Si narra anche che Alessandro abbia detto che se non fosse nato Alessandro, avrebbe voluto nascere Diogene. (VI, 32; 2009, p. 215) - Una volta incontrò l'oratore Demostene che faceva colazione in una taverna. Quando si ritirò, Diogene disse: «Almeno per un pezzo sarai in taverna!» Volendo una volta alcuni stranieri vedere Demostene, egli tese il dito medio e disse: «Eccovi il demagogo degli Ateniesi». (VI, 34; 2009, p. 215)
- Diceva [Diogene di Sinope] d'imitare gli istruttori dei cori: questi infatti danno il tono più alto, perché tutti gli altri diano il tono giusto. (VI, 35; 2009, p. 216)
- Diceva [Diogene di Sinope] che oggetti di gran valore si vendono a minimo prezzo, e viceversa: così una statua è venduta per tremila dracme, un quarto di farina per due centesimi. (VI, 35; 2009, p. 216)
- Una volta [Diogene di Sinope] vide un fanciullo che beveva nel cavo delle mani e gettò via dalla bisaccia la ciotola, dicendo: «Un fanciullo mi ha dato lezione di semplicità». Buttò via anche il catino, perché pure vide un fanciullo che, rotto il piatto, pose le lenticchie nella parte cava di un pezzo di pane. (VI, 37; 2009, p. 216)
- Mentre una volta prendeva il sole nel Craneo, Alessandro sopraggiunto disse: «Chiedimi quel che vuoi». E Diogene, di rimando: «Lasciami il mio sole». (VI, 38; 2009, p. 217)
- A Megara [Diogene di Sinope] vide le pecore protette da pelli di cuoio e i figli dei Megaresi nudi, e soggiunse: «È meglio essere montone che figlio di un Megarese». (VI, 41; 2009, p. 218)
- Trovava da ridire [Diogene di Sinope] sulle preghiere degli uomini, osservando che essi non chiedono i veri beni, ma ciò che a loro sembra bene. (VI, 42; 2009, p. 218)
- Godeva l'affetto degli Ateniesi. Così quando un giovinetto gli ruppe la botte, gli Ateniesi batterono il giovinetto e diedero a Diogene un'altra botte. Lo stoico Dionisio racconta che dopo Cheronea fu catturato e condotto a Filippo. A Filippo che gli chiese chi fosse, replicò: «Osservatore della tua insaziabile avidità». Per questa battuta fu ammirato e rimesso in libertà. (VI, 43; 2009, p. 218)

====

Trascrivi il brano su Diogene di Sinope da "- Trovava da" a "43; 2009, p. 218)", mettendo "giara" al posto di "botte".

- _MATERIALE_

====

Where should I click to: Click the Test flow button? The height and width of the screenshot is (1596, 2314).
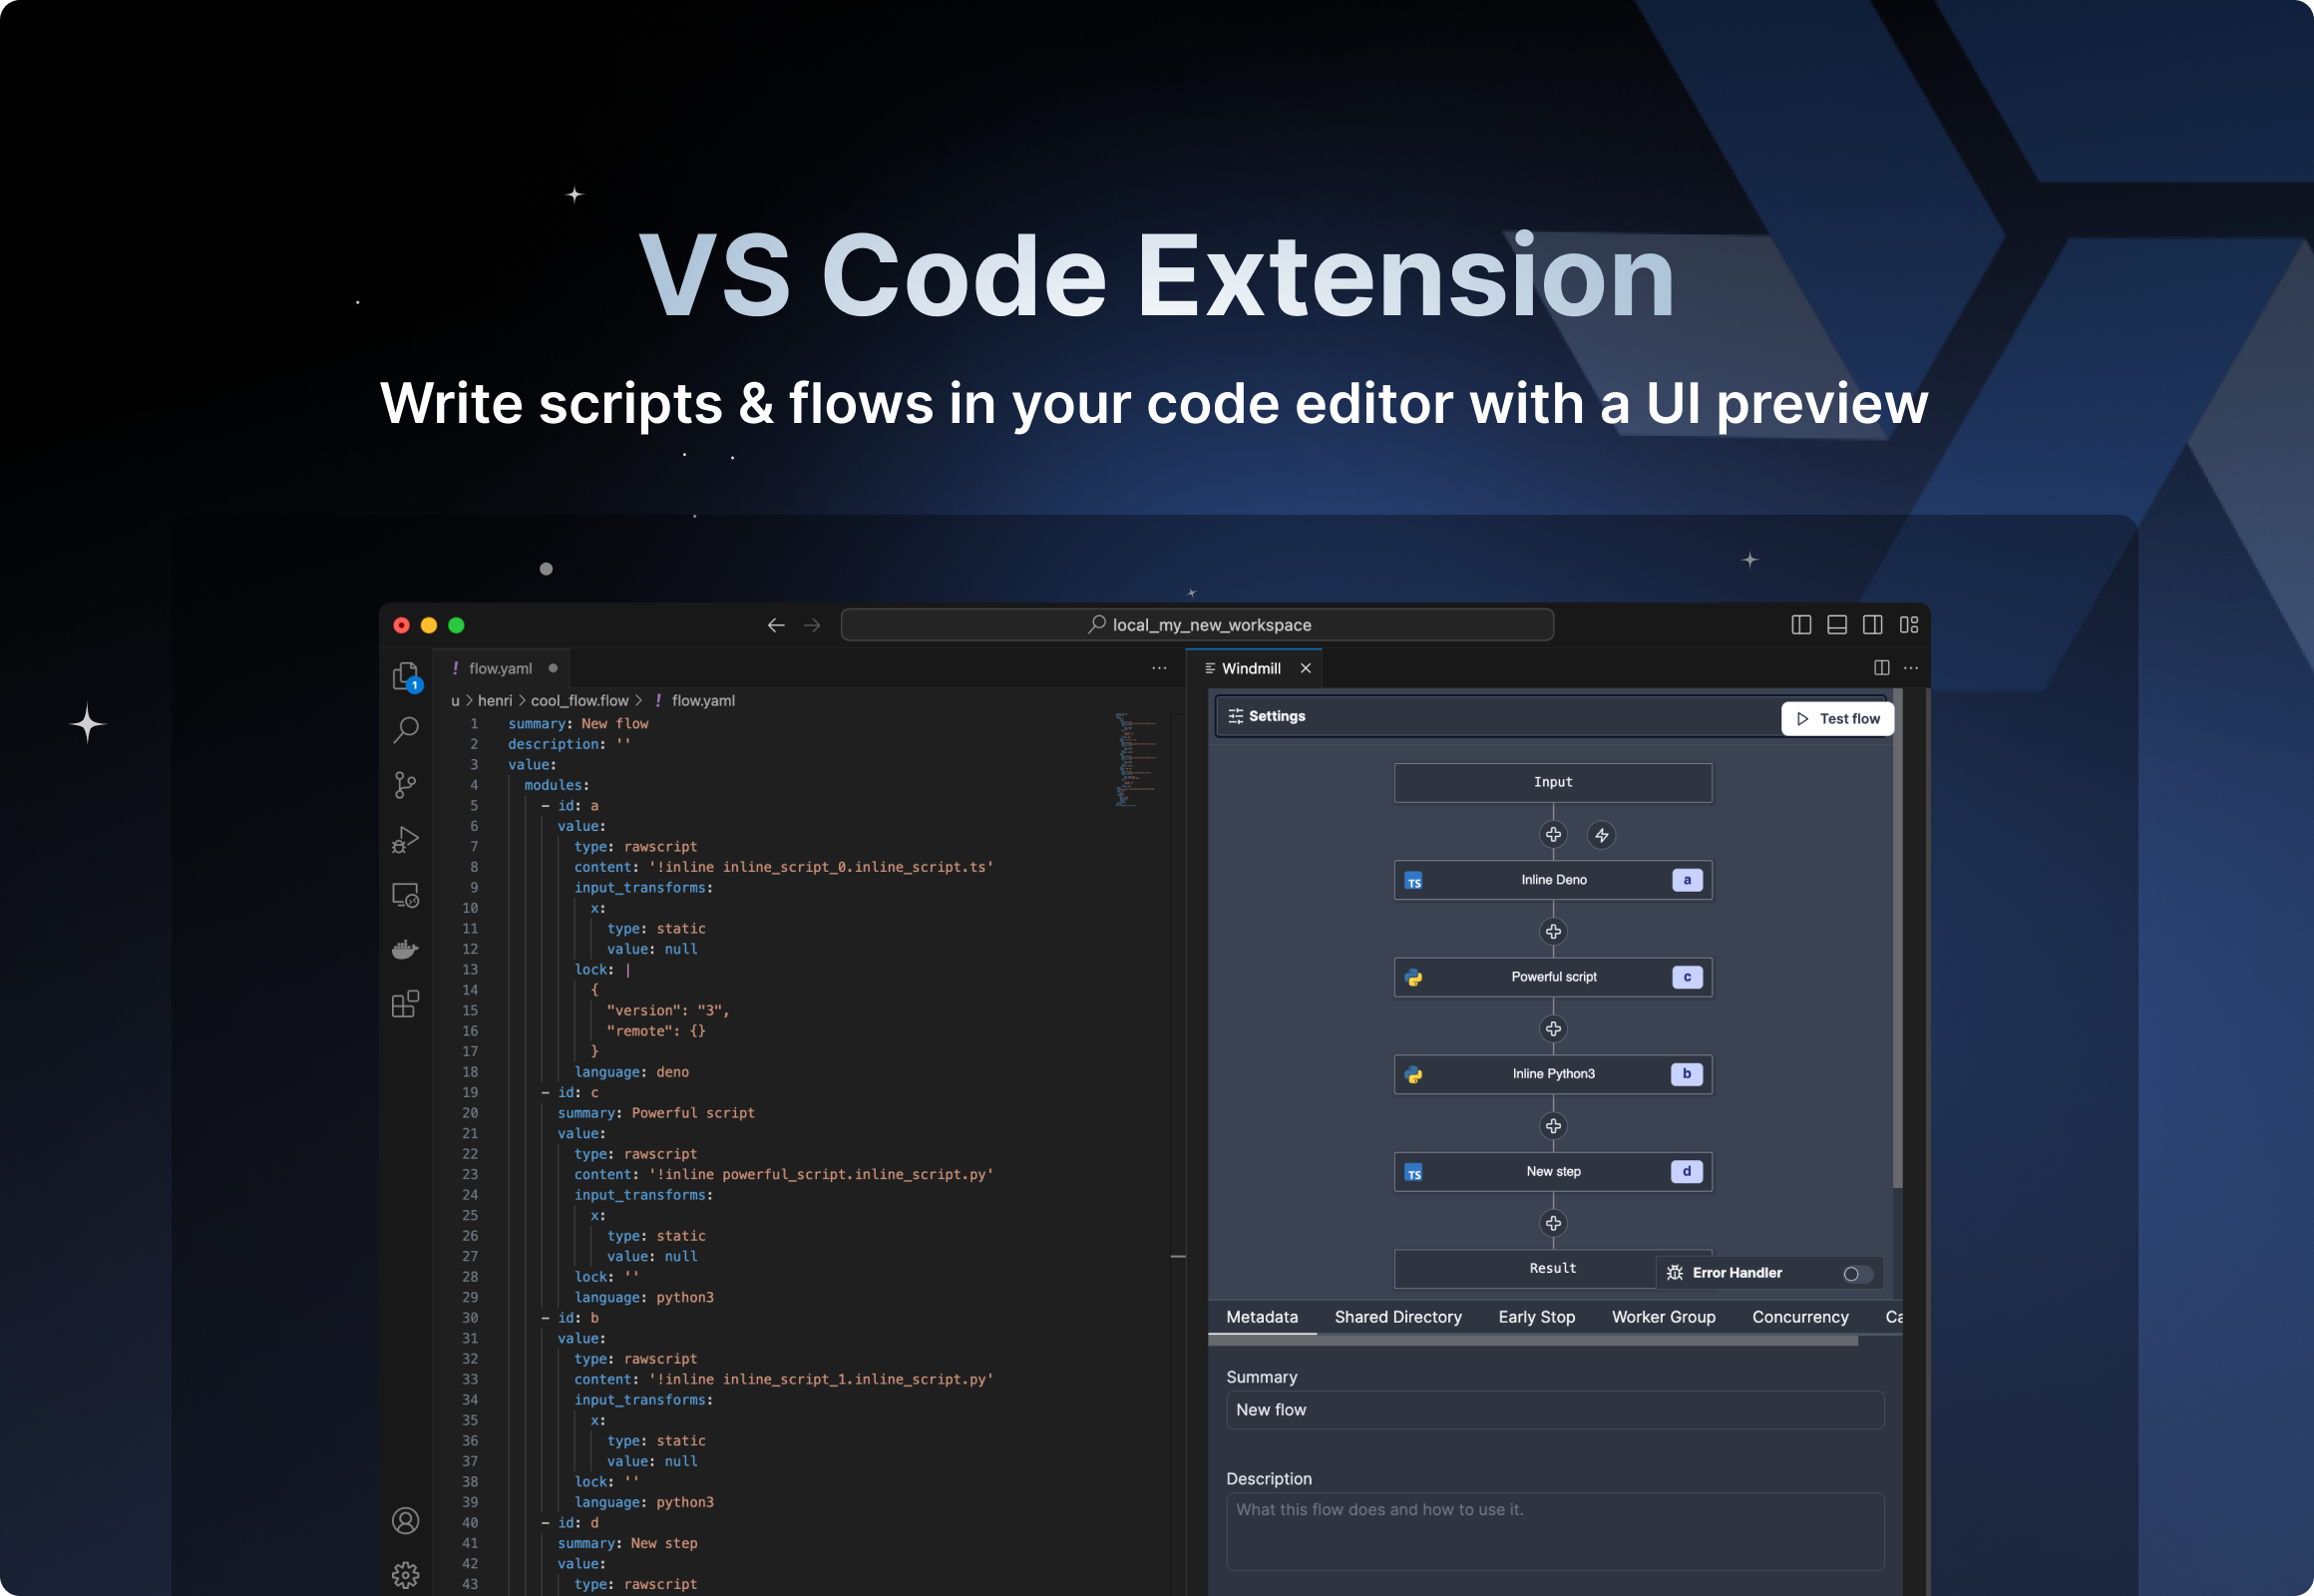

====

- _RISULTATO_
- Trovava da ridire [Diogene di Sinope] sulle preghiere degli uomini, osservando che essi non chiedono i veri beni, ma ciò che a loro sembra bene. (VI, 42; 2009, p. 218)
- Godeva l'affetto degli Ateniesi. Così quando un giovinetto gli ruppe la giara, gli Ateniesi batterono il giovinetto e diedero a Diogene un'altra giara. Lo stoico Dionisio racconta che dopo Cheronea fu catturato e condotto a Filippo. A Filippo che gli chiese chi fosse, replicò: «Osservatore della tua insaziabile avidità». Per questa battuta fu ammirato e rimesso in libertà. (VI, 43; 2009, p. 218)